==== GIVEN DATA ====

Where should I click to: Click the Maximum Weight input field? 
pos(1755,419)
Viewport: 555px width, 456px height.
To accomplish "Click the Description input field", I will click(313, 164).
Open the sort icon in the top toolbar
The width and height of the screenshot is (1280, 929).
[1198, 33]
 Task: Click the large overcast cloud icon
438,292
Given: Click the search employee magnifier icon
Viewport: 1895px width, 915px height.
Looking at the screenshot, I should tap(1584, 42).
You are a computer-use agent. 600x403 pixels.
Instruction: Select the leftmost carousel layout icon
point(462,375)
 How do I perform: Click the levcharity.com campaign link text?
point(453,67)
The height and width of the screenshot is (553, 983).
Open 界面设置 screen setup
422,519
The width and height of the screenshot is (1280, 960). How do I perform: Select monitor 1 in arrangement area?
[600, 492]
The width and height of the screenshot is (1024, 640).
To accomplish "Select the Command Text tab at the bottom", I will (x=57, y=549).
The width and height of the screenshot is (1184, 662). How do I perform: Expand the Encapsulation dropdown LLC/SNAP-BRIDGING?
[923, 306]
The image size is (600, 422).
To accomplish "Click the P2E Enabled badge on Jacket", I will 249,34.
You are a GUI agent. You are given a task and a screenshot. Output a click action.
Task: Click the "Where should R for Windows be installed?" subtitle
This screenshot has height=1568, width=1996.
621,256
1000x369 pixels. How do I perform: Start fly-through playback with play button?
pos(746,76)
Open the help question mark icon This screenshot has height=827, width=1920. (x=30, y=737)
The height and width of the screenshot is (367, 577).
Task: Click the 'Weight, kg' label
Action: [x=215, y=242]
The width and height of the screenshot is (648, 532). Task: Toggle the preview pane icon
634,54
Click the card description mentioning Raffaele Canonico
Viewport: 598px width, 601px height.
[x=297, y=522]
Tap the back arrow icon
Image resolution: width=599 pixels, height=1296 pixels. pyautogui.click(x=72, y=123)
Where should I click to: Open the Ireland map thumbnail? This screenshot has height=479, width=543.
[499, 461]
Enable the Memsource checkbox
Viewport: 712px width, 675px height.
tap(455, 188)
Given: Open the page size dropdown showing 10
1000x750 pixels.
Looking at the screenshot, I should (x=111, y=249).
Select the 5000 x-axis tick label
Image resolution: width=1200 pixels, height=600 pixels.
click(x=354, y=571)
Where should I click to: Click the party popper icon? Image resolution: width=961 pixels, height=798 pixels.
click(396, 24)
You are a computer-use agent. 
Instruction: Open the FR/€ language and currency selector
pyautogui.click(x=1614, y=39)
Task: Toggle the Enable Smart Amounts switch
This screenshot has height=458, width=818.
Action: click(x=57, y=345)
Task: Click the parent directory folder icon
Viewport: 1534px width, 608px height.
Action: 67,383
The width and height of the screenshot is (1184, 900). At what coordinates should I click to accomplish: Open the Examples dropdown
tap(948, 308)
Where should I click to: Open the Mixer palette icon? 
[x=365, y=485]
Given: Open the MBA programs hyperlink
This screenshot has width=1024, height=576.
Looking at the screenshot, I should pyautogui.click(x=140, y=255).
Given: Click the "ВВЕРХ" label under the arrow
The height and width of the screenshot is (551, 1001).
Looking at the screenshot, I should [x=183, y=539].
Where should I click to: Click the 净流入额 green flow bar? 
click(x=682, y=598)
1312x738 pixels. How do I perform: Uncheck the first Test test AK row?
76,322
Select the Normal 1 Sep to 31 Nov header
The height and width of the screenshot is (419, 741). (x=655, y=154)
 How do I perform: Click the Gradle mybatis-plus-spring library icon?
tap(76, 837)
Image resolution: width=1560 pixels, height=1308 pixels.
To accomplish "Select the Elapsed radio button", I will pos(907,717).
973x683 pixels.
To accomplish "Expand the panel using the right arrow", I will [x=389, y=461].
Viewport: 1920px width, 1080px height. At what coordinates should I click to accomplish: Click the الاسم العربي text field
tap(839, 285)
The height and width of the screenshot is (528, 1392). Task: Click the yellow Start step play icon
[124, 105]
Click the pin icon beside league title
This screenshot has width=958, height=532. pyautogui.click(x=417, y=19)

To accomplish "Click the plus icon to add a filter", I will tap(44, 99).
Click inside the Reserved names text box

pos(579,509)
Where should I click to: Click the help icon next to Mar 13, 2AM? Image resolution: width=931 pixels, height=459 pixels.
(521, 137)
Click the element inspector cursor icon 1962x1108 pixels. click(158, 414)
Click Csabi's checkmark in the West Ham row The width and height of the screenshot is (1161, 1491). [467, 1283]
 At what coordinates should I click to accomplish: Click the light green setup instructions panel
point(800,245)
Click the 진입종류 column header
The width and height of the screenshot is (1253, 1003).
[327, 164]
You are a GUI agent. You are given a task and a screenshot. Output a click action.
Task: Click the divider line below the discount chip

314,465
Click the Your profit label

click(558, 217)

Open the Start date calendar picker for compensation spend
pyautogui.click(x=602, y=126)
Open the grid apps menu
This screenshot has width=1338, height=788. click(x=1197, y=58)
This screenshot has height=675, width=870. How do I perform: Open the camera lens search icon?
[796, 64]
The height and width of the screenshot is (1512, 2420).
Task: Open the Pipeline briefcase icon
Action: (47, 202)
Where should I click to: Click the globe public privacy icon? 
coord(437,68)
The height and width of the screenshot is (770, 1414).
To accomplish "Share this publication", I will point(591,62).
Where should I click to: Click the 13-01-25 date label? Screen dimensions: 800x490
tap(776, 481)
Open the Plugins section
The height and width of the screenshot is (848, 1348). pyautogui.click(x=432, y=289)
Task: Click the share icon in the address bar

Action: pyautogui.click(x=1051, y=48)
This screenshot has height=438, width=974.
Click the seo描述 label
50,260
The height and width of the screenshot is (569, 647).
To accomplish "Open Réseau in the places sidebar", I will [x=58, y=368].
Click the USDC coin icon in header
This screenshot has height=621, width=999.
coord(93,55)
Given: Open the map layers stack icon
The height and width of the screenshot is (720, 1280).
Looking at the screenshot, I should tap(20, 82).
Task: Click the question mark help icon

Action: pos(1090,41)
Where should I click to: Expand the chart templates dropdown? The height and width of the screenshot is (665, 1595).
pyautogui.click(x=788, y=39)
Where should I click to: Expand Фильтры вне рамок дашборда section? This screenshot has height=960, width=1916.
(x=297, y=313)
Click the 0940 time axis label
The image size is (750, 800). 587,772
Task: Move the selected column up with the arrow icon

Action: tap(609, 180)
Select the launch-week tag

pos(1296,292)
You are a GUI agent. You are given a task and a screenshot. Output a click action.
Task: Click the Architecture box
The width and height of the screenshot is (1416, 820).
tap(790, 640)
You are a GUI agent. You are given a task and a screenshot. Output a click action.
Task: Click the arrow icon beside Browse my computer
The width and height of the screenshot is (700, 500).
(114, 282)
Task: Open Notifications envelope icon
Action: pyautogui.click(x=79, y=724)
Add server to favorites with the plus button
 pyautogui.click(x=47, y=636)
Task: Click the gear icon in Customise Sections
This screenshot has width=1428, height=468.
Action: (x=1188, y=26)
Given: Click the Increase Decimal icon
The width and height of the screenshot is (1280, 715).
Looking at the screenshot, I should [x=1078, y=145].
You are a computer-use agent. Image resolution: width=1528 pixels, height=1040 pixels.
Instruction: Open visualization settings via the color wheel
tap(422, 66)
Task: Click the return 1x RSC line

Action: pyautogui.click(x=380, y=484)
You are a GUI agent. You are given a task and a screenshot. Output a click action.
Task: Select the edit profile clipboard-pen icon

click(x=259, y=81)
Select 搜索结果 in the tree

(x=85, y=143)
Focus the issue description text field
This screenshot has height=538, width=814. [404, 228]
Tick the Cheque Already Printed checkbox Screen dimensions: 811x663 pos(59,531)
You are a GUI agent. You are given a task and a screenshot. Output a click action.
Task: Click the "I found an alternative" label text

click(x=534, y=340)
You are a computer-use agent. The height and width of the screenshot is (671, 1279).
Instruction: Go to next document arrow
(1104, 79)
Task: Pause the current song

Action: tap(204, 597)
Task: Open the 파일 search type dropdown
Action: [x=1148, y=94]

====

Please copy the lines above from the line with "Given: Open the page size dropdown showing 10" up to and including the line with "Given: Open the MBA programs hyperlink", exactly as written and with nothing else.

Given: Open the page size dropdown showing 10
1000x750 pixels.
Looking at the screenshot, I should (x=111, y=249).
Select the 5000 x-axis tick label
Image resolution: width=1200 pixels, height=600 pixels.
click(x=354, y=571)
Where should I click to: Click the party popper icon? Image resolution: width=961 pixels, height=798 pixels.
click(396, 24)
You are a computer-use agent. 
Instruction: Open the FR/€ language and currency selector
pyautogui.click(x=1614, y=39)
Task: Toggle the Enable Smart Amounts switch
This screenshot has height=458, width=818.
Action: click(x=57, y=345)
Task: Click the parent directory folder icon
Viewport: 1534px width, 608px height.
Action: 67,383
The width and height of the screenshot is (1184, 900). At what coordinates should I click to accomplish: Open the Examples dropdown
tap(948, 308)
Where should I click to: Open the Mixer palette icon? 
[x=365, y=485]
Given: Open the MBA programs hyperlink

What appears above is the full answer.